Mais tu fais quoi là , tu as vraiment sorti un cahier ? Tu croyais qu'on allait prendre des notes en écoutant sagement le cours ? Je ne cautionne pas le harcèlement scolaire mais ce n'est pas étonnant si tes camarades de classe te jetaient de boules de mie de pain à la cantine. Tu le sais encore plus que moi, les enfants sont des monstres et ça ne fait qu'empirer en vieillissant. Allez, range-moi tout ça, enfile ton polo Fred Perry et tes Clarks, on va plutôt faire l'école buissonnière. Rassure-toi, on ne va pas aller loin, juste dans le parc derrière l'école mais on n'a qu'à imaginer que c'est le Texas et que tout est possible. Lily Fontaine ne dit d'ailleurs rien d'autre quand elle affirme « je voulais que cet album donne l'impression d'être allé dans l'espace puis se rendre compte que c'est presque pareil qu'à Doncaster » (ndlr : petite cité du nord de l'Angleterre située entre entre Leeds, la ville de Gang of Four et The Wedding Present, et Sheffield, celle de Pulp et Arctic Monkeys). « J'y parle d'un entre-deux, à mi-chemin de la maison et des chemins de traverse ». Pour résumer c'est Le Magicien d'Oz dans l'Angleterre multiculturelle d'aujourd'hui.
Après les premières écoutes des treize titres de This Could Be Texas, on se dit qu'on a déjà entendu cette musique cent fois tout en se demandant pourquoi celle-ci nous séduit autant et nous donne l'envie irrépressible d'y retourner encore et encore.

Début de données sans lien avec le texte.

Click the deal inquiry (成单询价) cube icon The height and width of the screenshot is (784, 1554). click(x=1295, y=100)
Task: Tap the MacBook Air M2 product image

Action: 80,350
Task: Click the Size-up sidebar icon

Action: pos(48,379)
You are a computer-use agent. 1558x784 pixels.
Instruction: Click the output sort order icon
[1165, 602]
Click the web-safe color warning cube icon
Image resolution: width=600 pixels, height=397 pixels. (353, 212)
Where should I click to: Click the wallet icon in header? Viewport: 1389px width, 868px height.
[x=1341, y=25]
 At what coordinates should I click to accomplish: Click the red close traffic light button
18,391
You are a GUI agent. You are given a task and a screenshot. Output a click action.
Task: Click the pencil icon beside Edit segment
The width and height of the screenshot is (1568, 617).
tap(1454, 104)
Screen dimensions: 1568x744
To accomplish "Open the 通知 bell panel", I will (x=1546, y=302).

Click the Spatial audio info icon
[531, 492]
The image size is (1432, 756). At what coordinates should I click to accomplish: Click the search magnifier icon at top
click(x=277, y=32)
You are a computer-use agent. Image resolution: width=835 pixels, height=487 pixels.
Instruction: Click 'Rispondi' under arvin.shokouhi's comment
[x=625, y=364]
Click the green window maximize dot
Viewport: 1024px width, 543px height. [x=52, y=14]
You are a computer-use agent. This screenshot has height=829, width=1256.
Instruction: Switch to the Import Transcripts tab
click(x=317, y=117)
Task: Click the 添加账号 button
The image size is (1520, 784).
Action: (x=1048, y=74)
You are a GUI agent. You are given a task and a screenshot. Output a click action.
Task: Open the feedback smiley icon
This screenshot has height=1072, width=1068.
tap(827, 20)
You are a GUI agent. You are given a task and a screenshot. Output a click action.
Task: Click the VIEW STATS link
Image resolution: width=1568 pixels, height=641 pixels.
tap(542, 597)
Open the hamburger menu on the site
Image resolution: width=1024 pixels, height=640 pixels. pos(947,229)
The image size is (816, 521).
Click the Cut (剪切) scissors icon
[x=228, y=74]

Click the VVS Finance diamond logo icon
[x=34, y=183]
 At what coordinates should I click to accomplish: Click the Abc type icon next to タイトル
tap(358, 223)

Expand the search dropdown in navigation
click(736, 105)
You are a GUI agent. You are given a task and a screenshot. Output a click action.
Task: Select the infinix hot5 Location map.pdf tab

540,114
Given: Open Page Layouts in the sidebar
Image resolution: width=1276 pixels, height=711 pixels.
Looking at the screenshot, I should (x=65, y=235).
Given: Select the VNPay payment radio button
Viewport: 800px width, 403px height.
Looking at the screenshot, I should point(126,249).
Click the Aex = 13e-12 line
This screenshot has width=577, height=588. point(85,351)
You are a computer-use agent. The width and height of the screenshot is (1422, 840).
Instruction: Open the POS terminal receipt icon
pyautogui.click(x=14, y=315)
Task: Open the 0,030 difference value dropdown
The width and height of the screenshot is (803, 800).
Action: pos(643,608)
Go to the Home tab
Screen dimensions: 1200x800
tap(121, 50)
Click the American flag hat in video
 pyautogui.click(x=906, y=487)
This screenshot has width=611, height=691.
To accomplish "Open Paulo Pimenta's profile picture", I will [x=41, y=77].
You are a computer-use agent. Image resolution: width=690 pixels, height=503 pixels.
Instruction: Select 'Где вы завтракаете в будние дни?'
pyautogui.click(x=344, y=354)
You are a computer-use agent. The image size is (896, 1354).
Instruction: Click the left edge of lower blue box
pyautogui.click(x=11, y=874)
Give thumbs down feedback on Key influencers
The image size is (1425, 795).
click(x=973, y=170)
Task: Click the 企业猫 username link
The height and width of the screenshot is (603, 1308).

Pas révolutionnaires, ces chansons résonnent pourtant d'une manière incroyablement étincelante, pertinente et différente. On pourrait tenter d'en expliquer les raisons dans un traité de deux-cents pages sur la pop-music mais on se contentera de citer le magicien Moz, Some Girls Are Bigger Than Others. On adore la pop (à prendre ici au sens large, on aurait pu dire pop-rock mais on laisse ce gros mot à la FNAC et RTL2) pour son caractère éphémère, sa capacité à capter l'air du temps et témoigner du monde ici et maintenant. Pour autant, les grands disques de pop sont ceux qui parviennent en plus à résister à l'épreuve du temps en réussissant l'exploit de séduire immédiatement et d'être aimé longtemps. Ne nous avançons pas excessivement mais le fait qu'écoute après écoute l'album ne fasse que se bonifier et qu'après s'être emballé pour des morceaux brillant par leur efficacité tels que The World's Biggest Paving Slab ou Nearly Daffodils, on tombe amoureux des ballades The Best Tears Of Your Life et You Blister My Paint qui n'hésitent pas à se mesurer aux poncifs toujours casse-gueule que sont l'utilisation de l'autotune pour la première et le piano-voix tout en émotion et emphase pour la seconde.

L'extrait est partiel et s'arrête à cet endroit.